INSTRUCTIONS FOR THE TASK:
According to the text on Mek1, which complex includes Rad17?

TEXT SHOWN:

--

Mek1 phosphorylates multiple targets in meiosis, including Rad54 at T132 (
31), and histone H3 at T11 (
32). Rad54 is a dsDNA-dependent ATPase that is required for Rad51 recombinase activity (
33). The
mek1Δ mutant generates very few viable spores. However, a
rad54T132A allele that substitutes T132 with alanine (A) displayed no apparent defect in spore viability. Phosphorylated Rad54 might act synergistically with the meiosis-specific protein Hed1 to suppress the recombinase activity of Rad51 (
31). Alternatively, Rad54 phosphorylation may have little effect on preventing intersister recombination or another protein Tid1/Rdh54 can substitute Rad54 and use Dmc1 for IH recombination (
34,
35). The role of H3-T11 phosphorylation is still unclear. It was also suggested that Mek1 might directly phosphorylate targets that are involved in establishing IH bias (
10). Mek1 activation can be artificially maintained through glutathione
S-transferase (GST)-mediated dimerization. Mek1-GST and GST-Mek1 can rescue the spore viability of
mek1Δ but not
hop1Δ or
red1Δ (
8,
36). Intriguingly, the ectopic expression of Mek1-GST in wild-type cells results in increased IH bias, but the extraneous IH events are preferentially repaired as NCOs rather than COs. In contrast, Mek1-GST promotes both IH bias and CO formation in the absence of
RAD17- and
PCH2-dependent checkpoint functions (
36). Rad17 is a component of the 9-1-1 checkpoint complex (
20). Pch2 is a widely conserved, putative ATPase associated with cellular activities (AAA)-type ATPase with important roles in pachytene checkpoint, normal SC assembly, and the distribution of DSBs and CO events (
37–48). Recently, Pch2 was shown to physically and functionally interact with Xrs2 (
49) and Tel1 (Wang,T.-F., unpublished data). Xrs2 is a member of the MRX complex, which acts at the sites of unprocessed DSBs. It has been suggested that the Pch2–Xrs2 interaction might enable Pch2 to remodel chromosome structures adjacent to DSB sites to promote access by Tel1 and Mec1 kinases for Hop1 phosphorylation (
49). As Mek1-GST is involved in promoting IH bias in the absence of
RAD17- and
PCH2-dependent checkpoint functions, Mek1 was proposed to phosphorylate proteins that are directly involved in the recombination checkpoint (
36). In this report, we further explored the roles of Mek1, GST-Mek1 and Mek1-GST in regulating the recombination checkpoint. Our data support an alternative model in which Mek1 provides positive feedback in the stabilization of Mec1/Tel1-mediated Hop1-T318 phosphorylation.

--

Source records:
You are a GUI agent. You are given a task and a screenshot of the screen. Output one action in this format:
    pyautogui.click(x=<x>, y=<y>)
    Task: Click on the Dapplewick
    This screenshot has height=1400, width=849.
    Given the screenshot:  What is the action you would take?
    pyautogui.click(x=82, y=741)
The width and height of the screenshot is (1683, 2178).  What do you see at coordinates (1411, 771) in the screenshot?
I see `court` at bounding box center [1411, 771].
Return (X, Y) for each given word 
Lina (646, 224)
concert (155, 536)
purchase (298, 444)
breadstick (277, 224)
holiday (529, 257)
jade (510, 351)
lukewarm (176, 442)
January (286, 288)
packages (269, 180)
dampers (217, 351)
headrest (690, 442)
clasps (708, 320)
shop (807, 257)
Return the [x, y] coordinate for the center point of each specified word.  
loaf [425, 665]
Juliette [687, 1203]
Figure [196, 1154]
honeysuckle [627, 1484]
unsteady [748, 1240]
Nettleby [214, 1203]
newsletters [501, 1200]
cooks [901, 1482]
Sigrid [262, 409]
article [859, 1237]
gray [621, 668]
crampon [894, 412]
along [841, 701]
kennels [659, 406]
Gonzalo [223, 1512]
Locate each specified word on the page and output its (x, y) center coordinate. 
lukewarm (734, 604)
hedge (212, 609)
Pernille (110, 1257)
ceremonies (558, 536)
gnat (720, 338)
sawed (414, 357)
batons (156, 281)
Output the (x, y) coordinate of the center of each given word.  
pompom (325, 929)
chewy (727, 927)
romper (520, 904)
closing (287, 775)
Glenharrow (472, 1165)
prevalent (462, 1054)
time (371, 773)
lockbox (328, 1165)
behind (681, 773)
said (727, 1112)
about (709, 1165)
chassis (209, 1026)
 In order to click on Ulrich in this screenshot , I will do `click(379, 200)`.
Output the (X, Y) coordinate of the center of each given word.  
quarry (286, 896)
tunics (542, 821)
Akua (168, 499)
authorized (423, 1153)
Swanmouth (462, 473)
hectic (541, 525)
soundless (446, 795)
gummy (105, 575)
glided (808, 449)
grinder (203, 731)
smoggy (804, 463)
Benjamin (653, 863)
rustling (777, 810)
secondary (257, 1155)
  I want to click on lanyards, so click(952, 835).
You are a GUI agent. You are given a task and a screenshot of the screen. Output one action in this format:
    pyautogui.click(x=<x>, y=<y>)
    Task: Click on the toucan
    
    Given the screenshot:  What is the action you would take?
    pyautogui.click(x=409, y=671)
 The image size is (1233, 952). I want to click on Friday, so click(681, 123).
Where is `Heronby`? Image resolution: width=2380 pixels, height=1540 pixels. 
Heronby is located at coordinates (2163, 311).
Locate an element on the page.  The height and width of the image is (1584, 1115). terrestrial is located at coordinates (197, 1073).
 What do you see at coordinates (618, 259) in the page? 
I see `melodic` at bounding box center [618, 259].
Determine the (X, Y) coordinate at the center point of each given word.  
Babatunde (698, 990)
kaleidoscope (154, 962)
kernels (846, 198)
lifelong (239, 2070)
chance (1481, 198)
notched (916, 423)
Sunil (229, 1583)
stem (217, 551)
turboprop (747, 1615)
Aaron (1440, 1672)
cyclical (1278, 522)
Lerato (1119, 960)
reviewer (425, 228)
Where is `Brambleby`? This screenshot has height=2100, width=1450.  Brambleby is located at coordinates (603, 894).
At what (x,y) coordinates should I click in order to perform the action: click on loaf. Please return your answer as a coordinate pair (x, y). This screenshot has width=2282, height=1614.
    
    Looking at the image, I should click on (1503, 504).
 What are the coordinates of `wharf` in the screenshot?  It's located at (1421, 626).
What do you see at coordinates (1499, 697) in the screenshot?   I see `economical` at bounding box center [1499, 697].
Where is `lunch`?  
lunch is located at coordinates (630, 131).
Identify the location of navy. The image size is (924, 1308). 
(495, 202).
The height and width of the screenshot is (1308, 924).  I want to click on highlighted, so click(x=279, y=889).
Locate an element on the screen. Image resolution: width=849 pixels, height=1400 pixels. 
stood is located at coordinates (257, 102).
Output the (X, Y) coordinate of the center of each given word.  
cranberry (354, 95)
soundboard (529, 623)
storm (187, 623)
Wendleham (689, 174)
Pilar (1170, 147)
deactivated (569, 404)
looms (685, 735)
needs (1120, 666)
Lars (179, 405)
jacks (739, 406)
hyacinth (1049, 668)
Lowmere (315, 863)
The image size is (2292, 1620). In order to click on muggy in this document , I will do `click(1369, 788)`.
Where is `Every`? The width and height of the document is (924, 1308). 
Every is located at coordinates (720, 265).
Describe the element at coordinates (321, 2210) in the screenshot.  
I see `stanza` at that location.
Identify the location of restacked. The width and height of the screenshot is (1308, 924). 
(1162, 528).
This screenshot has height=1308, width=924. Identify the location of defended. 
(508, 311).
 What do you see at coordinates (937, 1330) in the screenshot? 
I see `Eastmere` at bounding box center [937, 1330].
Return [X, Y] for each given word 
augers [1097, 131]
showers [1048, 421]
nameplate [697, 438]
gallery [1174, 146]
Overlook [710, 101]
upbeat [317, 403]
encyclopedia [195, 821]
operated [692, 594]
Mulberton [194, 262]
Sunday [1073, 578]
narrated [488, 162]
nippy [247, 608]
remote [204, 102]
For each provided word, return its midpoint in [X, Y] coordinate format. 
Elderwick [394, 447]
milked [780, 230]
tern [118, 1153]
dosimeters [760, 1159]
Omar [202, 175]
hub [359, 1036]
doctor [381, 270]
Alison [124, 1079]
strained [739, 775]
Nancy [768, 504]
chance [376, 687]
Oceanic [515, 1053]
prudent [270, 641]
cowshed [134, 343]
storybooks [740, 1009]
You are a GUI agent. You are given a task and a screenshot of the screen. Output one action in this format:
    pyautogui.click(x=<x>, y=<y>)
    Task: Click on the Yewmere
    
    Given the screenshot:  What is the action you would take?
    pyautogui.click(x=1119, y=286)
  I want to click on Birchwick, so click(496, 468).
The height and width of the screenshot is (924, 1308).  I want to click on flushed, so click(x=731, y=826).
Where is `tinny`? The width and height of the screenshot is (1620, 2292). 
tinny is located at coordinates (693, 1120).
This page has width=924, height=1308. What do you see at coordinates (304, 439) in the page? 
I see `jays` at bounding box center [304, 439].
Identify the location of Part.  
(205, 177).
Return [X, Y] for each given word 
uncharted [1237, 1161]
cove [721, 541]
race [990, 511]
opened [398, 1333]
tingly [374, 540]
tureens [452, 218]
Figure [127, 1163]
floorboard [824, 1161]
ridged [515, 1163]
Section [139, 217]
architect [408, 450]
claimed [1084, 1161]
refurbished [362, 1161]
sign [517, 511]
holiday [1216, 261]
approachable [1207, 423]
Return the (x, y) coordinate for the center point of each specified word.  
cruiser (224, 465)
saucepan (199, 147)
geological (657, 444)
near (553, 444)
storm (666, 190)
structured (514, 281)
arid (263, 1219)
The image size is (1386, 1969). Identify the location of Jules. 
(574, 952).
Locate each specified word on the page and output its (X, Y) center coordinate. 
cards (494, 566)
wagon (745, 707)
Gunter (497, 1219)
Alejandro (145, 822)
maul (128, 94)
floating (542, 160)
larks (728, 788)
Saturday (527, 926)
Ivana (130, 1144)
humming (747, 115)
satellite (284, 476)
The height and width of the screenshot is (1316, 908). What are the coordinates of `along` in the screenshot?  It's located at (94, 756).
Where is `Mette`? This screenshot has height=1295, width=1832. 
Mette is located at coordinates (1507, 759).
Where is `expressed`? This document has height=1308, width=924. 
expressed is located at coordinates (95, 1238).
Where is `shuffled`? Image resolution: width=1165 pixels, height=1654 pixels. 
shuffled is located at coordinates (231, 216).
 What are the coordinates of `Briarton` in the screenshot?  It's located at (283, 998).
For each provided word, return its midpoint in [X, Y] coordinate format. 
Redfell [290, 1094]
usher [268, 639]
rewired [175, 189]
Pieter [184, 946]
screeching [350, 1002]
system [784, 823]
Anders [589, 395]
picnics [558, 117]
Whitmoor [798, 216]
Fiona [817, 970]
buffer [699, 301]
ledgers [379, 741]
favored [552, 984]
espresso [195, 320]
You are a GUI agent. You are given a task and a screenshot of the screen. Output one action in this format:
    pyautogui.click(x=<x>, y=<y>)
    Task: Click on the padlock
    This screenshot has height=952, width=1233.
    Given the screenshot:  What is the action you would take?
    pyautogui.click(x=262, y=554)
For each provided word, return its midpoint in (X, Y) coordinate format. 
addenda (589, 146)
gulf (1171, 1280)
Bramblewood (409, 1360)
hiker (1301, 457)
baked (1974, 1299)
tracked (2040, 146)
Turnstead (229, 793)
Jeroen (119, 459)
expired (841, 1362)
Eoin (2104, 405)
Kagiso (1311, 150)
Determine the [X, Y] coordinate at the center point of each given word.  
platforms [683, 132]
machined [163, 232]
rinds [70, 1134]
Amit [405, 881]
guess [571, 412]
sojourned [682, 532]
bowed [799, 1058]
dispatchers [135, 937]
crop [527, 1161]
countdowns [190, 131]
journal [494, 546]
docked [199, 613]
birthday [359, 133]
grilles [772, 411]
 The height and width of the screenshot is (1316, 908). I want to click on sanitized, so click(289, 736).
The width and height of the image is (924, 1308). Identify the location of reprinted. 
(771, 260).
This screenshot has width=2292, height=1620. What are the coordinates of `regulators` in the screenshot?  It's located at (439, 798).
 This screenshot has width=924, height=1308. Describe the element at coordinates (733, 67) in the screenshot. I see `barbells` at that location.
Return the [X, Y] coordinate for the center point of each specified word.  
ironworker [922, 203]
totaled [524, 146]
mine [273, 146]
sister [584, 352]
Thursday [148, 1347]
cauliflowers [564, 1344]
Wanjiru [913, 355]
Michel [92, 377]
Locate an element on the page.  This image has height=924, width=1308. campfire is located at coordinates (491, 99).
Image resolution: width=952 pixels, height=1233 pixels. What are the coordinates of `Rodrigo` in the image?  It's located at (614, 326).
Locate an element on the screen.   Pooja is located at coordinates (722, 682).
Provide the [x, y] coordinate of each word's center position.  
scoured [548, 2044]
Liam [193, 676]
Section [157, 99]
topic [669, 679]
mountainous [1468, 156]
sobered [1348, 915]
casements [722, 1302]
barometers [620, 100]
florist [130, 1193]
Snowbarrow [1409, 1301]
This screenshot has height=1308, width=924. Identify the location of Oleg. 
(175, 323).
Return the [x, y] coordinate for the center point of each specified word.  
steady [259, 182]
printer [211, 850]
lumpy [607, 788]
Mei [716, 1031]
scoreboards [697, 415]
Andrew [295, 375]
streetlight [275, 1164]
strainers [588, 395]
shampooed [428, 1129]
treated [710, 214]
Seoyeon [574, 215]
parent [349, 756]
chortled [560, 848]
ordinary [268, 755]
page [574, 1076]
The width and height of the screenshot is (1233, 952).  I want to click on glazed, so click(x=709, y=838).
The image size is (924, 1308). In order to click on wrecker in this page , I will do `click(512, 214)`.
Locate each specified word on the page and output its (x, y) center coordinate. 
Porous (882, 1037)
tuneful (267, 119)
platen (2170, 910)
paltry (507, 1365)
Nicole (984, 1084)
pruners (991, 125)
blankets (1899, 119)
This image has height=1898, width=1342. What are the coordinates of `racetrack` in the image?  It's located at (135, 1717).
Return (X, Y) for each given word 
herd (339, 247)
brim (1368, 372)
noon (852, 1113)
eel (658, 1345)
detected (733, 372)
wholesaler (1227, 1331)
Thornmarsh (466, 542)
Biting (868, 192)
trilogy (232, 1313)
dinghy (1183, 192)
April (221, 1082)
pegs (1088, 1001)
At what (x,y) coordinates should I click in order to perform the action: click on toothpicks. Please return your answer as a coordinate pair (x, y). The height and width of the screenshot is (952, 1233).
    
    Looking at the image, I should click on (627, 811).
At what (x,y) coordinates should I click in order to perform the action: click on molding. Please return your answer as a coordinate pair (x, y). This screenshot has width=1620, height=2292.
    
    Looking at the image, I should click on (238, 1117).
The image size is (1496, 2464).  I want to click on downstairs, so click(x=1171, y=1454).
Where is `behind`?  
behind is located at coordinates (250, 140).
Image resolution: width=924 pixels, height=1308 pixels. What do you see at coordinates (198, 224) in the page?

--

ANSWER SECTION:
The 9-1-1 checkpoint complex.